» Items listed in a dataset
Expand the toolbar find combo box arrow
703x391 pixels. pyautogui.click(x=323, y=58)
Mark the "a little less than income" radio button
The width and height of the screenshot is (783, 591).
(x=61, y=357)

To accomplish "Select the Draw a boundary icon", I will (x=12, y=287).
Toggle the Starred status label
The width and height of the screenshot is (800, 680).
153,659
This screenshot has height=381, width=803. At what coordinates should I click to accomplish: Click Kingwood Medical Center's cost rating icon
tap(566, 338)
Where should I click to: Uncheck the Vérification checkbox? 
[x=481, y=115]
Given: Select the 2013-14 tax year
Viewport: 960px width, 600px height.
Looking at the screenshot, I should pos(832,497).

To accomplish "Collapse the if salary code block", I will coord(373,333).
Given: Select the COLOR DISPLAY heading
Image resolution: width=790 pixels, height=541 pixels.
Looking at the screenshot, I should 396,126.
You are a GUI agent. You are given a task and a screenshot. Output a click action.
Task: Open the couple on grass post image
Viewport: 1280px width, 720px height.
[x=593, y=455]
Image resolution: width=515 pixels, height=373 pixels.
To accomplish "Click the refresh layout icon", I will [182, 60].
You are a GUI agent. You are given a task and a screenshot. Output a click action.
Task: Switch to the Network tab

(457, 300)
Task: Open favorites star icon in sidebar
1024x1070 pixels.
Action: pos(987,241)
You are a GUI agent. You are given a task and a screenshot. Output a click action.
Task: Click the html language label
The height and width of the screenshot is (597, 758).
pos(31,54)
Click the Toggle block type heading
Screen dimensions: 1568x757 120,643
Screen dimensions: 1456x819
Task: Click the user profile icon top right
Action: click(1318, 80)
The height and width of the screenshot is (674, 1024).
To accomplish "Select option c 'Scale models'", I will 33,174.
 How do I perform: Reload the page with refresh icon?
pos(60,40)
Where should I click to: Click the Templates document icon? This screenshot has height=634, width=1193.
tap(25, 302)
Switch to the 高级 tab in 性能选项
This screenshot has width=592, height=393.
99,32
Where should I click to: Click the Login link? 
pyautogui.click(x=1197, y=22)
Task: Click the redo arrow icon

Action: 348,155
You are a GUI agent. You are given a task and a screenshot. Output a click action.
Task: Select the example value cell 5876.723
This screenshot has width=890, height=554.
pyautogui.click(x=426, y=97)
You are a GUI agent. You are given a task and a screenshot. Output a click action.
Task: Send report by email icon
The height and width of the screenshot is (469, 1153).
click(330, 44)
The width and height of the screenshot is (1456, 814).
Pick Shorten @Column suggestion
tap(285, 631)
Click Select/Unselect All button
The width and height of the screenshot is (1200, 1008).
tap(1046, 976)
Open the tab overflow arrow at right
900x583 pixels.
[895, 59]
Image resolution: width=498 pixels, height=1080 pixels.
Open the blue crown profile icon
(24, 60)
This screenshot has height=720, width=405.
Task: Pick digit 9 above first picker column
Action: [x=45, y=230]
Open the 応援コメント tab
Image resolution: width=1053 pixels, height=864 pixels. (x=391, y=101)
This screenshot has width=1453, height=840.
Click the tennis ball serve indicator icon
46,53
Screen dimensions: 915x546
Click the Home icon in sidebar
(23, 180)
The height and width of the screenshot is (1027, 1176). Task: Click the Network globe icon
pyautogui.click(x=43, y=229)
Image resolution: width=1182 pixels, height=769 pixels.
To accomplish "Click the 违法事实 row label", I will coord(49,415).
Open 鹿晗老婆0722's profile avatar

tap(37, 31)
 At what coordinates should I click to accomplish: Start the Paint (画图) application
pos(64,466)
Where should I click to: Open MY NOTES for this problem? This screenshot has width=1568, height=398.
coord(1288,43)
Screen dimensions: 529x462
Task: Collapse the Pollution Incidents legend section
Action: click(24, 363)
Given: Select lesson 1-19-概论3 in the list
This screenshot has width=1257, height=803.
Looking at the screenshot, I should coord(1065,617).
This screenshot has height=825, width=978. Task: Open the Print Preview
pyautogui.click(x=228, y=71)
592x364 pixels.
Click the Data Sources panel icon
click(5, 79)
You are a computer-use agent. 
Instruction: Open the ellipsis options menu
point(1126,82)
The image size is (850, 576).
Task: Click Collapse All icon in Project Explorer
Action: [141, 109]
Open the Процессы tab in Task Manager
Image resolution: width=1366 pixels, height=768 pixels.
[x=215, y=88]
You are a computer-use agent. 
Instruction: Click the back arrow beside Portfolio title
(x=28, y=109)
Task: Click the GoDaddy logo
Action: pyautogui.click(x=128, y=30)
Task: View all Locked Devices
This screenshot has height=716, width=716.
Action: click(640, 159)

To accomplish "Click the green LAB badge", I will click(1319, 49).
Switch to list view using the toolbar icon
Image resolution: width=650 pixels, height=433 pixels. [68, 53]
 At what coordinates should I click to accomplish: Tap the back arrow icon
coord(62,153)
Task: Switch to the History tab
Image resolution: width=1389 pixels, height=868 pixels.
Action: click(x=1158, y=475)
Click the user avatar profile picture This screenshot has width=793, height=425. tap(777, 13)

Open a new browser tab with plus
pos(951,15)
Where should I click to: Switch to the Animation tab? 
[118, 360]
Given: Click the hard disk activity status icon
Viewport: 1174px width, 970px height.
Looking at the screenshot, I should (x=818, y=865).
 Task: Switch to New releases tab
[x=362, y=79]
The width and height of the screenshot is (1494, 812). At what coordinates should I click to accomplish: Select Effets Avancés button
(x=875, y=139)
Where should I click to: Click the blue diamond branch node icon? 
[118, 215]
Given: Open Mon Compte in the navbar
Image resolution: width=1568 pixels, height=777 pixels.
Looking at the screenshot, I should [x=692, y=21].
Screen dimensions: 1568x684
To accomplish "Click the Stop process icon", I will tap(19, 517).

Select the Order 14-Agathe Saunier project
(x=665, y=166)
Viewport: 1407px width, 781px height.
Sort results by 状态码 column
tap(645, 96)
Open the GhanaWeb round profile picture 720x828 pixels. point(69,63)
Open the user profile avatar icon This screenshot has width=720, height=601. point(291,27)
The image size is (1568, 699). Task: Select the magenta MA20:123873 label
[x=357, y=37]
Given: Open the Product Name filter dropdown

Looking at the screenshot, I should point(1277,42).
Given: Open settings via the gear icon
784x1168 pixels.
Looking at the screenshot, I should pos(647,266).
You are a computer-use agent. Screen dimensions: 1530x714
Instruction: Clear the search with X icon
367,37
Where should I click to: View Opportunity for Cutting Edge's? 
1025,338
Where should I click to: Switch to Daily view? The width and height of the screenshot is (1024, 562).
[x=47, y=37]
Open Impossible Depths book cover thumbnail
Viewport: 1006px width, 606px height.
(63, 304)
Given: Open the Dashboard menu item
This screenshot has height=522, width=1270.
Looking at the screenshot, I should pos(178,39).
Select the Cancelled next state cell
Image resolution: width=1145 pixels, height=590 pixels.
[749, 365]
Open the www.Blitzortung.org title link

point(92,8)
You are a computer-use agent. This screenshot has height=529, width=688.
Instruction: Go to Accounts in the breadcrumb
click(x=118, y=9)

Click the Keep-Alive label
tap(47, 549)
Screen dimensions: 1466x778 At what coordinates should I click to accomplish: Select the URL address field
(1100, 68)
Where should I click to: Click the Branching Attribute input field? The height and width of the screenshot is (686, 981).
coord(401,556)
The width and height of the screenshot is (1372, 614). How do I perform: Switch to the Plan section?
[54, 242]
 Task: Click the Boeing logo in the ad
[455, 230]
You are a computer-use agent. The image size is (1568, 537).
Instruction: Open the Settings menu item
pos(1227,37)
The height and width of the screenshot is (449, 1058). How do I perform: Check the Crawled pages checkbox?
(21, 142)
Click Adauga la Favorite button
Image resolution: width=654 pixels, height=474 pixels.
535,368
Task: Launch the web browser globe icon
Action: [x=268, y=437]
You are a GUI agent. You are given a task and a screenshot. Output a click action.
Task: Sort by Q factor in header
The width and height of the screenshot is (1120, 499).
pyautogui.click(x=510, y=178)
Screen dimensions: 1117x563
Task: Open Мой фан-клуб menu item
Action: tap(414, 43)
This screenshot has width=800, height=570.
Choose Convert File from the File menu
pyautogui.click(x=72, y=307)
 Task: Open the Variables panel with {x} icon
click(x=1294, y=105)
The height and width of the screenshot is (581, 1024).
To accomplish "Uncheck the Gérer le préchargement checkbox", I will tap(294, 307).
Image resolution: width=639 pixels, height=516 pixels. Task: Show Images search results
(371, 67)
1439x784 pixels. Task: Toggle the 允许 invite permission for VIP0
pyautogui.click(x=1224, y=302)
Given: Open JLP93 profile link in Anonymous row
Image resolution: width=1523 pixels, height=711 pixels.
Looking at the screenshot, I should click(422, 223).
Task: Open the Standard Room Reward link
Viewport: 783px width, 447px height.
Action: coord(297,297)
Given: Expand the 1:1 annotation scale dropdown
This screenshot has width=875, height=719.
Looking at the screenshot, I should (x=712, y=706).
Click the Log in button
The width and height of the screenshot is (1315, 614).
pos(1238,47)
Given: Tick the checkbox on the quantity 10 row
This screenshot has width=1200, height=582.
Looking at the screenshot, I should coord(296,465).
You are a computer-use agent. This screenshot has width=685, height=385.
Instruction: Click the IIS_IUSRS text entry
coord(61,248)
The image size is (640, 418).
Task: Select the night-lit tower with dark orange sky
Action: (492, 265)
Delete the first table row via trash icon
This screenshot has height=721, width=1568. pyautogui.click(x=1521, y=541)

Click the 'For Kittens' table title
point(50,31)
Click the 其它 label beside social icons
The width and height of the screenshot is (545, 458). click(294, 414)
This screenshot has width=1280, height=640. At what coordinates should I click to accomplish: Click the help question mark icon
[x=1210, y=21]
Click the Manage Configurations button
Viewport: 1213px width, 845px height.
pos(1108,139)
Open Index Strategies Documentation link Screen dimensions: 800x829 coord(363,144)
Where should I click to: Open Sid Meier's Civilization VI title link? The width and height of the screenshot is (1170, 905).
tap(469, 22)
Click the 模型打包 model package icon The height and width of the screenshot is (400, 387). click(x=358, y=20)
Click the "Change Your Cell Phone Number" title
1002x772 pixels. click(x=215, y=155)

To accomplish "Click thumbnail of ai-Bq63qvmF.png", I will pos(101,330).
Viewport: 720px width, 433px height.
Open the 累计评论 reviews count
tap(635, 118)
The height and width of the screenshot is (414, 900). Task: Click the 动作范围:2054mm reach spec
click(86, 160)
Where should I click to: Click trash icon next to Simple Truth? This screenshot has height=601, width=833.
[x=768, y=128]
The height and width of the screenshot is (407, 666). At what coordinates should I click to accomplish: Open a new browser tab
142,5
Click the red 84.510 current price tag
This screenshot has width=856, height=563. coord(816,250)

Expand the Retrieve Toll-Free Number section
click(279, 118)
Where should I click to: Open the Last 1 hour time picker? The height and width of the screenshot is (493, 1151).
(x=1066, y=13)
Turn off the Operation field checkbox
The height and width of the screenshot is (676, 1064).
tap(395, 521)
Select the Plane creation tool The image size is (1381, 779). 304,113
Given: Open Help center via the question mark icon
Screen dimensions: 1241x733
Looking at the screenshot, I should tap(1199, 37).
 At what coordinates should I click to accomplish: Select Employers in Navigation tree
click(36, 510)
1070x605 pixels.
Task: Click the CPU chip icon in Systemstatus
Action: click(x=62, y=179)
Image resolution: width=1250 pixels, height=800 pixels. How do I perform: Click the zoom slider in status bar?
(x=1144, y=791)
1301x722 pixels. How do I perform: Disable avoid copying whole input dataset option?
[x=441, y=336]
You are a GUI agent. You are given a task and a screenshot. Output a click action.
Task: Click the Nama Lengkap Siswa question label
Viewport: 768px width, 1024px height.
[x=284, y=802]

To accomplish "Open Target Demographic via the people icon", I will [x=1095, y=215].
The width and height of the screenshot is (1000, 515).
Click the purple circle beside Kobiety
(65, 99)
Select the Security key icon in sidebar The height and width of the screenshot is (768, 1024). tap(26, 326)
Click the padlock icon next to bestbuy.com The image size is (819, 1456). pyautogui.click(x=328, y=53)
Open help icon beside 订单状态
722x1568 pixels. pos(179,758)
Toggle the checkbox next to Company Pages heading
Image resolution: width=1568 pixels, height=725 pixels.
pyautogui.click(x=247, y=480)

» WHAT THE TASK REQUIRES
Within the data above, tally every line that has "picture" in it. Answer with the number only.

» ANSWER SECTION
2